• _Brief_
Make a word-for-word copy of the entries below from their first line through the line with "You are a computer-use agent. Screen", and add nothing.

Stored data
....

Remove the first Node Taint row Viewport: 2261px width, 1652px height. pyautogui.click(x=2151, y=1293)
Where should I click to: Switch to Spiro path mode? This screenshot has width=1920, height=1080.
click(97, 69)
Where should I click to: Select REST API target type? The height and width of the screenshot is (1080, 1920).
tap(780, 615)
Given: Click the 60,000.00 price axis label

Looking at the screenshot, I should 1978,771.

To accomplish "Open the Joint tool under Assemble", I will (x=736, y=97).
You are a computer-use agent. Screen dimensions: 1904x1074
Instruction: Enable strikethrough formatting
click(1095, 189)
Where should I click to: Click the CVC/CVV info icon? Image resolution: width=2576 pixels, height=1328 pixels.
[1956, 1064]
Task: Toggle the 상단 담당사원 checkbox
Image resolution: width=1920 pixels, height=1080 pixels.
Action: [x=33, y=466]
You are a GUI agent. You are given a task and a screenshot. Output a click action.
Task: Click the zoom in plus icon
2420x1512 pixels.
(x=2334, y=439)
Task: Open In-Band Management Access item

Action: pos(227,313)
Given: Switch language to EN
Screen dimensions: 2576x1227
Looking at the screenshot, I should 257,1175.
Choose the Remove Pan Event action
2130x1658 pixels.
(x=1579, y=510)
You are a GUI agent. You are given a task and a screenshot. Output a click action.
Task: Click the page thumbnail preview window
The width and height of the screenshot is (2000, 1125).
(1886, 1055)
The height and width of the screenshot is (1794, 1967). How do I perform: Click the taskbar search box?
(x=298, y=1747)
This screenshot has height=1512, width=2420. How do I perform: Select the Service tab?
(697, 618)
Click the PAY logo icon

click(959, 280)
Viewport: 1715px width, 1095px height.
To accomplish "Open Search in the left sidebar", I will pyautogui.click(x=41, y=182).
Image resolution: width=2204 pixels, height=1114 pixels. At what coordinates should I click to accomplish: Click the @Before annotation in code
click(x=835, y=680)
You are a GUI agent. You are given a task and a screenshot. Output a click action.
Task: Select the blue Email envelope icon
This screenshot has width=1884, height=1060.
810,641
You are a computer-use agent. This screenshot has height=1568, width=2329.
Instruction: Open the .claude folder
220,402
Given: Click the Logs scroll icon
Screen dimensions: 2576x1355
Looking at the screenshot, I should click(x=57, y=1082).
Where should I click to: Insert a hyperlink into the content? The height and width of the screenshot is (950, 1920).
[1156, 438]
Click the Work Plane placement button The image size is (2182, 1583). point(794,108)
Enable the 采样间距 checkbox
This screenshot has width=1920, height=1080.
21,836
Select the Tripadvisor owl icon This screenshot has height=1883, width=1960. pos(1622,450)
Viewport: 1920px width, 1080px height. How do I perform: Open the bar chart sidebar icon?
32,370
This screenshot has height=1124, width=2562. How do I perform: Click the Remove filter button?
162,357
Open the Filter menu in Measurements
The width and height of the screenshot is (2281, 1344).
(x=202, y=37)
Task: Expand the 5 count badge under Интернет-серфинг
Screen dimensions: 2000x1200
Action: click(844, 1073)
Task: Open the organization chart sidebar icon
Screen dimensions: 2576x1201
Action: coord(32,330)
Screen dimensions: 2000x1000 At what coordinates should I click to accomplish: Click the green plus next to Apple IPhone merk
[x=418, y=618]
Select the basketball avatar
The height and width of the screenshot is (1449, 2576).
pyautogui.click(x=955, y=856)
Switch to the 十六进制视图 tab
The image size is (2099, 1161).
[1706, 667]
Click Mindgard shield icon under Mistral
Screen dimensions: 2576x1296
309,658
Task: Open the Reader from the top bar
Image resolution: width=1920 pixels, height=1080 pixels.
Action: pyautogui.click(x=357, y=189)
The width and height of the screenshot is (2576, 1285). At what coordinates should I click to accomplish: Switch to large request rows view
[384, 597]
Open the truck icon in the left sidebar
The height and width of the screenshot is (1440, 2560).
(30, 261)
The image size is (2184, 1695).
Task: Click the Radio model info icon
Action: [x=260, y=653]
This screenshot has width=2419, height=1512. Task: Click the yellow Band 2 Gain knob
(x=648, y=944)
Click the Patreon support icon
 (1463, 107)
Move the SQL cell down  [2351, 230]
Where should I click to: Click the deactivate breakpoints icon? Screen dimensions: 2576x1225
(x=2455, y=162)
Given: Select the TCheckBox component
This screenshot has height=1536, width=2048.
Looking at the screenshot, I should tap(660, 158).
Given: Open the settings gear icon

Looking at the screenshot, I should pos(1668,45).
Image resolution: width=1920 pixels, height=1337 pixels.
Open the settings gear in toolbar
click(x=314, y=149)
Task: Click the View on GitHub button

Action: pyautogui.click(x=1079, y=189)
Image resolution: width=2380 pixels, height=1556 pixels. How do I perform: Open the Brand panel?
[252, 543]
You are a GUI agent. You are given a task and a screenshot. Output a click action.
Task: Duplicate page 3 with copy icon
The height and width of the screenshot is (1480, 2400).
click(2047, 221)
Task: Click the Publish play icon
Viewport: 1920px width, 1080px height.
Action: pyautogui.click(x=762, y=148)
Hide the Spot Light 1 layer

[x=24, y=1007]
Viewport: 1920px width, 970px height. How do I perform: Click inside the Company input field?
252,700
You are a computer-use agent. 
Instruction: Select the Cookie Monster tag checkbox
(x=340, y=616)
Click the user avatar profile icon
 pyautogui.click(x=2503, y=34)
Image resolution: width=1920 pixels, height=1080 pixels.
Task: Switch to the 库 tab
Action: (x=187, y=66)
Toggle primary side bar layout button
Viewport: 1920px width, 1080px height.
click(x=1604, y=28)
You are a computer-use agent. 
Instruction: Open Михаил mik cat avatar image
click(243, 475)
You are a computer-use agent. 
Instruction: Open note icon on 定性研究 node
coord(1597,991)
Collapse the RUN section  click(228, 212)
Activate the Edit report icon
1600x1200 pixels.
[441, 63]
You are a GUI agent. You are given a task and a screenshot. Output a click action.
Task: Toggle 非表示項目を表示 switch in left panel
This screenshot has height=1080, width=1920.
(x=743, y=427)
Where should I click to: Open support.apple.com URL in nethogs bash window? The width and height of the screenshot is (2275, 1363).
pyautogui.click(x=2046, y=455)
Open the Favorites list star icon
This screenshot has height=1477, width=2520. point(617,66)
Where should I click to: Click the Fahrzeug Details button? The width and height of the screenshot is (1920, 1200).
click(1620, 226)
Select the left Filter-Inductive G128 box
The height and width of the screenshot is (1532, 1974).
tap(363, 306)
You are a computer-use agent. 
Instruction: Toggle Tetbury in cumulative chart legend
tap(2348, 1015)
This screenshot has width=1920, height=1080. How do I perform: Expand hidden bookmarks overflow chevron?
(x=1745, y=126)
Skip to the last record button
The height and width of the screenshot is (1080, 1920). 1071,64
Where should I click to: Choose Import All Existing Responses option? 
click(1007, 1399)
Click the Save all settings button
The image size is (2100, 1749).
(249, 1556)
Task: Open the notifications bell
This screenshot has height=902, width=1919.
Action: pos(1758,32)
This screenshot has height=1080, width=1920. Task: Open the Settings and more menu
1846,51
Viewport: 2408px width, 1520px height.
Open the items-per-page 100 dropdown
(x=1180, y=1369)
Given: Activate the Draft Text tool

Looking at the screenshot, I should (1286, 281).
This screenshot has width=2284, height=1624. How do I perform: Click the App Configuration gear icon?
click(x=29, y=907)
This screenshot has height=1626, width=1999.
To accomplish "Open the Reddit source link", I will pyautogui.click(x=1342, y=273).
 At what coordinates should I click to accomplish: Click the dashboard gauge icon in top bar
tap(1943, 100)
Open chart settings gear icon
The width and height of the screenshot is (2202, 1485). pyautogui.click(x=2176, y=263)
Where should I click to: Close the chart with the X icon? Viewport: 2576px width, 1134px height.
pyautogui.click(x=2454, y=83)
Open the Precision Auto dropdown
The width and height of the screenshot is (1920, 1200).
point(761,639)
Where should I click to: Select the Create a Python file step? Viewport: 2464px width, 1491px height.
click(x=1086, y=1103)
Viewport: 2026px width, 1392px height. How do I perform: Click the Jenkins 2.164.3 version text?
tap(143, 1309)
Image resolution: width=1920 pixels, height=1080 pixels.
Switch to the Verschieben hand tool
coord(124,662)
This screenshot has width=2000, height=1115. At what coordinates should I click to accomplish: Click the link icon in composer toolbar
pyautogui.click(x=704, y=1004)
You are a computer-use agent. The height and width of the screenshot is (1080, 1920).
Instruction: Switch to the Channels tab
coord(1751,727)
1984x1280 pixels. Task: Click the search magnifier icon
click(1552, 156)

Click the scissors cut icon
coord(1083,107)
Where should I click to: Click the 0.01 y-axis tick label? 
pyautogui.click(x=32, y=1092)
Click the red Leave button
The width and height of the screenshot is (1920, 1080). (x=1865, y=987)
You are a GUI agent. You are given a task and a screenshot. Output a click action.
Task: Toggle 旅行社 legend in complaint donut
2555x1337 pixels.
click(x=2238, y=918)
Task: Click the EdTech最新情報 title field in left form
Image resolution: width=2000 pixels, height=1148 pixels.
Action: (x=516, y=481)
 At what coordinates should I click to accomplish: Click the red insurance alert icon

....

• _Written solution_
Remove the first Node Taint row Viewport: 2261px width, 1652px height. pyautogui.click(x=2151, y=1293)
Where should I click to: Switch to Spiro path mode? This screenshot has width=1920, height=1080.
click(97, 69)
Where should I click to: Select REST API target type? The height and width of the screenshot is (1080, 1920).
tap(780, 615)
Given: Click the 60,000.00 price axis label

Looking at the screenshot, I should 1978,771.

To accomplish "Open the Joint tool under Assemble", I will (x=736, y=97).
You are a computer-use agent. Screen dimensions: 1904x1074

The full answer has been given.